La sua fama si accresce tantissimo in pochi anni. Agli eventi mondani la sua presenza silenziosa e schiva diventa irrinunciabile, quasi un’icona. L’artista è ovunque. Nelle interviste televisive nelle quali risponde alle domande con laconici «Sì», «No» o «Ho dipinto il mio autoritratto perché avevo finito le idee» e nel suo studio newyorkese, denominato The Factory, che diventa in poco tempo un importantissimo centro di produzione artistica. The Factory è frequentato da numerosi artisti della scena underground e le stravaganze in stile Warhol non mancano. Tutto è argentato, dalle tazze dei water alle parti intime dipinte delle groupies che girano nude.
Sempre in quegli anni scopre la sua omosessualità, che terrà sempre nascosta alla madre, e, con uno dei suoi moltissimi amanti, Mario Amaya, condivide l’evento più traumatico della sua vita. Nel 1968 infatti una femminista radicale, gelosa del lavoro di Warhol, spara contro di loro dei colpi di pistola. L’artista rimane gravemente ferito e sopravvive a malapena. L’accaduto lo segna profondamente e accentua la sua eccentricità e timidezza. L’unica persona con cui si confida è la sua segretaria, Pat Hackett, a cui telefona ogni mattina. Da queste confessioni nasce la biografia The Andy Warhol Diaries, che viene pubblicata da Hackett nel 1989, due anni dopo la morte del pittore, causata da complicazioni insorte dopo un’operazione alla cistifellea.
Le pagine di questi diari raccontano di una vita cinica, fuori dagli schemi, a tratti meschina.
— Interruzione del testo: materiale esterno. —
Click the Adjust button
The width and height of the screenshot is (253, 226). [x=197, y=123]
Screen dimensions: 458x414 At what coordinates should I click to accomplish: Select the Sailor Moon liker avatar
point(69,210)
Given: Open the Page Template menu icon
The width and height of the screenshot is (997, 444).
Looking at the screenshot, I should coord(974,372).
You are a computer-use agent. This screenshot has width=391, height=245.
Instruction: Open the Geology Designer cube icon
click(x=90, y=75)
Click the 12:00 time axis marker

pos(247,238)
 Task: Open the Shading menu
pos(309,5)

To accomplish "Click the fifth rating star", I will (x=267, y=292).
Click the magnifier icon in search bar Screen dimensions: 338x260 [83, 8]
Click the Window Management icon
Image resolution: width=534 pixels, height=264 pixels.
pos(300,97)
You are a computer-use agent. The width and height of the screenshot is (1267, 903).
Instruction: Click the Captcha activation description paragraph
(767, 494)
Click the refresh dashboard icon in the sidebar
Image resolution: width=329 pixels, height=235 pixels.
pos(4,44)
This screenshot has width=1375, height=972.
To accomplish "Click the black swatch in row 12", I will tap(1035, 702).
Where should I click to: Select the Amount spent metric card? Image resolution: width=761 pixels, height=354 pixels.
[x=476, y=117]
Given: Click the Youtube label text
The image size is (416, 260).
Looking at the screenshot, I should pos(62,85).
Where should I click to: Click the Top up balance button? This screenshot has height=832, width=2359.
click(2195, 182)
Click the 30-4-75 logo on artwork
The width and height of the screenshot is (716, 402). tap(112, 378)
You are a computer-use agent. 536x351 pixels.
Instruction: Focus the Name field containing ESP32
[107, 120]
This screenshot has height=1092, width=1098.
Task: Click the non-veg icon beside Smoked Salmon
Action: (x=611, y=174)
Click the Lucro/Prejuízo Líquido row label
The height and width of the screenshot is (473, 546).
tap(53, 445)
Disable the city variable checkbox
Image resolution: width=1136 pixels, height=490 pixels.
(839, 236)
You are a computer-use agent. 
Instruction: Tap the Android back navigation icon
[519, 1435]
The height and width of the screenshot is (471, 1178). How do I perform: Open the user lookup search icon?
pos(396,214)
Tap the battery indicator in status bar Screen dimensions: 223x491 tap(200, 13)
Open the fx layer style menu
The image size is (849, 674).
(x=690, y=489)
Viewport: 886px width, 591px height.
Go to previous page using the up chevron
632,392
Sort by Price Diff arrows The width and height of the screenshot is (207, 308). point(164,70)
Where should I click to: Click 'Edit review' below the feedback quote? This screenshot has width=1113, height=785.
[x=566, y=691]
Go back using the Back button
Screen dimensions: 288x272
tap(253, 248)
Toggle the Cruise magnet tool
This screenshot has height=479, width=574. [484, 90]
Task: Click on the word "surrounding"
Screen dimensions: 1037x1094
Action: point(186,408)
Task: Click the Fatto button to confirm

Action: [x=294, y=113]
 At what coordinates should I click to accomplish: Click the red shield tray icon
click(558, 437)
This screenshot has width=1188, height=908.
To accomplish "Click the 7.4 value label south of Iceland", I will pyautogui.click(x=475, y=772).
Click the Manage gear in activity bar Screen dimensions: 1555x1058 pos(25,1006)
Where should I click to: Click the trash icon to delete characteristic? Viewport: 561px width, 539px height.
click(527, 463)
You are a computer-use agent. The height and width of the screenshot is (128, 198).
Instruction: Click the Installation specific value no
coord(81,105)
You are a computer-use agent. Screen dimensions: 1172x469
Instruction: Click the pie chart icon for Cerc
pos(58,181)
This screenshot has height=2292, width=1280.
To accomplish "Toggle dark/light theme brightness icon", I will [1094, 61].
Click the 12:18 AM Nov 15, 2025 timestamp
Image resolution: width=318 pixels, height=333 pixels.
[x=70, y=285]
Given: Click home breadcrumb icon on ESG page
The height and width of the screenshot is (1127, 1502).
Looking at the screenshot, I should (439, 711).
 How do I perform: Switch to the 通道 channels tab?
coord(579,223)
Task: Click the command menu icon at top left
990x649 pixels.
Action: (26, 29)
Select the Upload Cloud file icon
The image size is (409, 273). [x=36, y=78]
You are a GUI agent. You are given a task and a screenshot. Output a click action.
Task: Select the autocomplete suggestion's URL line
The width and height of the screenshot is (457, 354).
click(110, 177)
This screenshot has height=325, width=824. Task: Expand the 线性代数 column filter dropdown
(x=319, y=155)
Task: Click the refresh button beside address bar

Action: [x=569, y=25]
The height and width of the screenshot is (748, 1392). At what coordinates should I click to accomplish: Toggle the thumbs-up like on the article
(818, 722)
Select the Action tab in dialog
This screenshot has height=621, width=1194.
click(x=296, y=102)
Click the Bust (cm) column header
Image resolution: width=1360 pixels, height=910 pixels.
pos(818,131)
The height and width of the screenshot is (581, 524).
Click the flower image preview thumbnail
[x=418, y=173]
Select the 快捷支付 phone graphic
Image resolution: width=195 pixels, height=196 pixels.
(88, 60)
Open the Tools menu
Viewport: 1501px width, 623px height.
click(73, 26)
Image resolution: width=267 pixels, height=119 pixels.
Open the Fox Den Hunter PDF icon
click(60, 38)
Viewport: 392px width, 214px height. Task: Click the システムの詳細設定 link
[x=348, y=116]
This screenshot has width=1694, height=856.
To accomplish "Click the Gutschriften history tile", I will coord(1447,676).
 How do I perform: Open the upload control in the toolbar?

L’artista parla di gossip e vizi delle star newyorkesi, ma anche delle sue spese quotidiane. Spazia dalle inezie alle serate di divertimento allo Studio 54.
Della sua intimità non si riesce a scorgere quasi nulla. «Se volete sapere tutto su Andy Warhol basta guardare alla superficie dei miei dipinti e di me stesso: io sono lì. Non c’è niente dietro» dice.